Noise-Resilient Training Method for Face Landmark Generation From Speech

Visual cues such as lip movements, when available, play an important role in speech communication. They are especially helpful for the hearing impaired population or in noisy environments. When not available, having a system to automatically generate talking faces in sync with input speech would enhance speech communication and enable many novel applications. In this article, we present a new system that can generate 3D talking face landmarks from speech in an online fashion. We employ a neural network that accepts the raw waveform as an input. The network contains convolutional layers with 1D kernels and outputs the active shape model (ASM) coefficients of face landmarks. To promote smoother transitions between video frames, we present a variant of the model that has the same architecture but also accepts the previous frame's ASM coefficients as an additional input. To cope with background noise, we propose a new training method to incorporate speech enhancement ideas at the feature level.

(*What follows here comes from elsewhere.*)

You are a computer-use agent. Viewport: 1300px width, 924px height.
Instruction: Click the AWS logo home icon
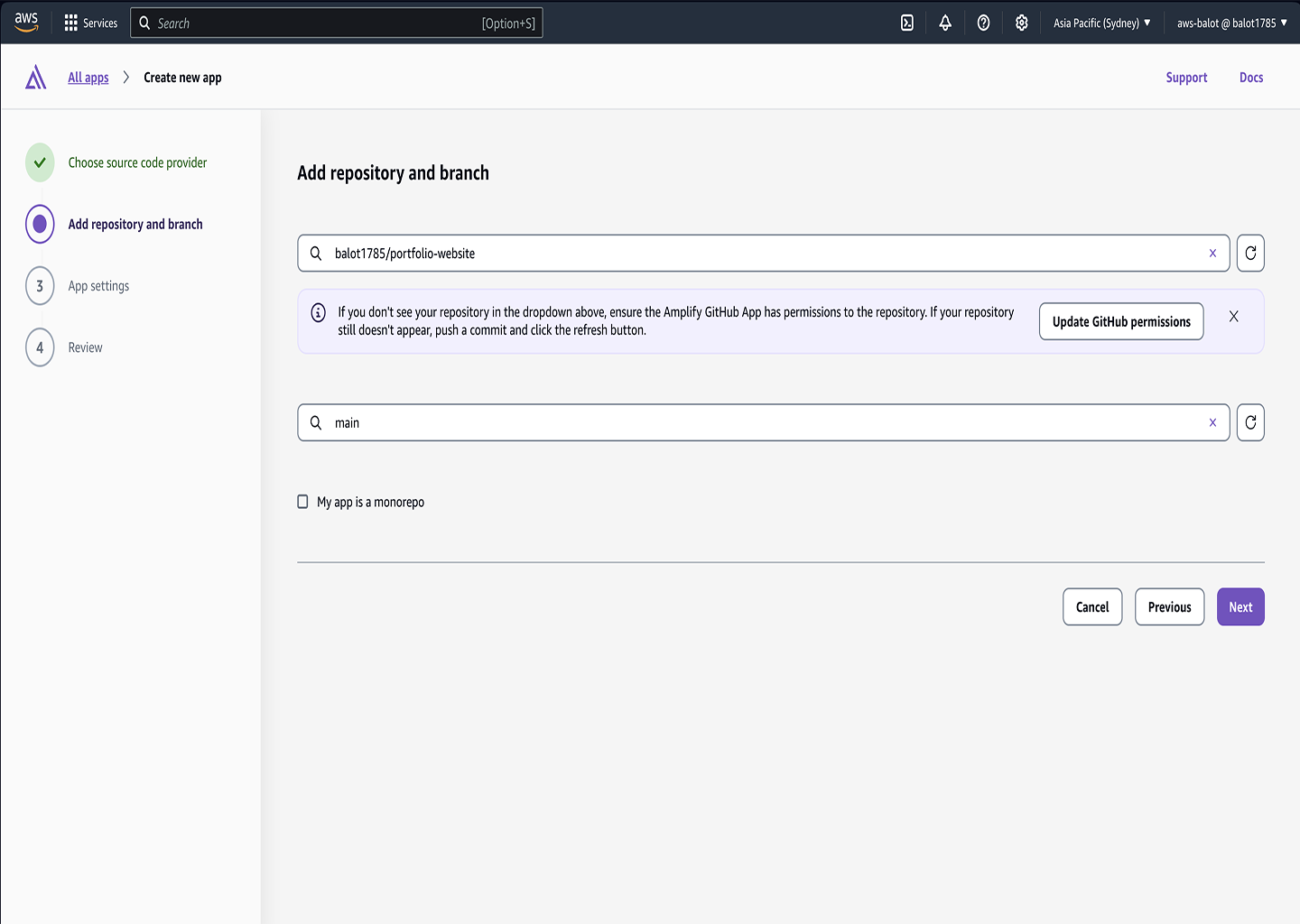click(x=26, y=23)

Objective evaluations on landmark prediction show that the proposed system yields statistically significantly smaller errors than two state-of-the-art baseline methods on both a single-speaker dataset and a multi-speaker dataset. Experiments on noisy speech input with five types of non-stationary unseen noise show statistically significant improvements of the system performance thanks to the noise-resilient training method. Finally, subjective evaluations show that the generated talking faces have a significantly more convincing match with the input audio, achieving a similarly convincing level of realism as the ground-truth landmarks.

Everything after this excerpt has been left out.